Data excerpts

_____

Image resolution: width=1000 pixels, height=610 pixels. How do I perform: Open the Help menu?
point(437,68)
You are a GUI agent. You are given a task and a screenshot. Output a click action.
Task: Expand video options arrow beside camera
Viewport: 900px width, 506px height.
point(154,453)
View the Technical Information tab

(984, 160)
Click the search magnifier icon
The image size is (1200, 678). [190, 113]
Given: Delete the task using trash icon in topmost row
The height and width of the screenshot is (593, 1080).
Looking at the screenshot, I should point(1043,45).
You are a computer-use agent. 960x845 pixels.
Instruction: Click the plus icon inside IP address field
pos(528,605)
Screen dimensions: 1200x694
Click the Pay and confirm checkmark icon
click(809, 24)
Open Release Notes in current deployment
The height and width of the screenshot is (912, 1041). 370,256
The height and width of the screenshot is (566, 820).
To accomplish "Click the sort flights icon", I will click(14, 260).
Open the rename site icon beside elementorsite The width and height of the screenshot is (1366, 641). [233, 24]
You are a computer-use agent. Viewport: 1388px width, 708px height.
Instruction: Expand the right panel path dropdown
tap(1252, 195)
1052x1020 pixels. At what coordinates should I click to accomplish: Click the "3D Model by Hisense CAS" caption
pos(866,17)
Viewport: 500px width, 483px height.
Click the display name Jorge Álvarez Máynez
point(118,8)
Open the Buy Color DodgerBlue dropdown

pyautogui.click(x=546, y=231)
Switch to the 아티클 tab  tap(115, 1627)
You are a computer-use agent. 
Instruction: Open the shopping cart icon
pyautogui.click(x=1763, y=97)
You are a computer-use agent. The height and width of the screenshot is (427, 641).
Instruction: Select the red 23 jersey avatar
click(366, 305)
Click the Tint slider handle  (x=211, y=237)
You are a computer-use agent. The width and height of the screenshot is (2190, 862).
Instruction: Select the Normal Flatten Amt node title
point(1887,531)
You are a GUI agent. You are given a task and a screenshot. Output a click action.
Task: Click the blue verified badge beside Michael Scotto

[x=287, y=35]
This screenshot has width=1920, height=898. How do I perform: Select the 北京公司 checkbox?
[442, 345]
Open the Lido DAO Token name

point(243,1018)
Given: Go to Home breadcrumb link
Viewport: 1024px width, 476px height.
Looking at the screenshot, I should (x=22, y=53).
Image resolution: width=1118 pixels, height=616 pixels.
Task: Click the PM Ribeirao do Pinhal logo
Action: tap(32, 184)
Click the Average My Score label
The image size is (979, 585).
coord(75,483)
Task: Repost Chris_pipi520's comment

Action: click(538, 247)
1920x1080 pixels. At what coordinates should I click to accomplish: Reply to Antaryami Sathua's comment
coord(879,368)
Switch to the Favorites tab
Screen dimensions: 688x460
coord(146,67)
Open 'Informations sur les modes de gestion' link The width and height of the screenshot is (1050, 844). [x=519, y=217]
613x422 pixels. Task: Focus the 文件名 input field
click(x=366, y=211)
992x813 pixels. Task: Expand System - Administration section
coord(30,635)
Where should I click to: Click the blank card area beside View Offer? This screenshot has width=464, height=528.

_____

**The problem**:
Wherever "computer" occurs in the records above, copy the line it sits in.

**Answer box**:
You are a computer-use agent. 960x845 pixels.
You are a computer-use agent. Viewport: 1388px width, 708px height.
You are a computer-use agent. 
You are a computer-use agent. The height and width of the screenshot is (427, 641).
You are a computer-use agent. The width and height of the screenshot is (2190, 862).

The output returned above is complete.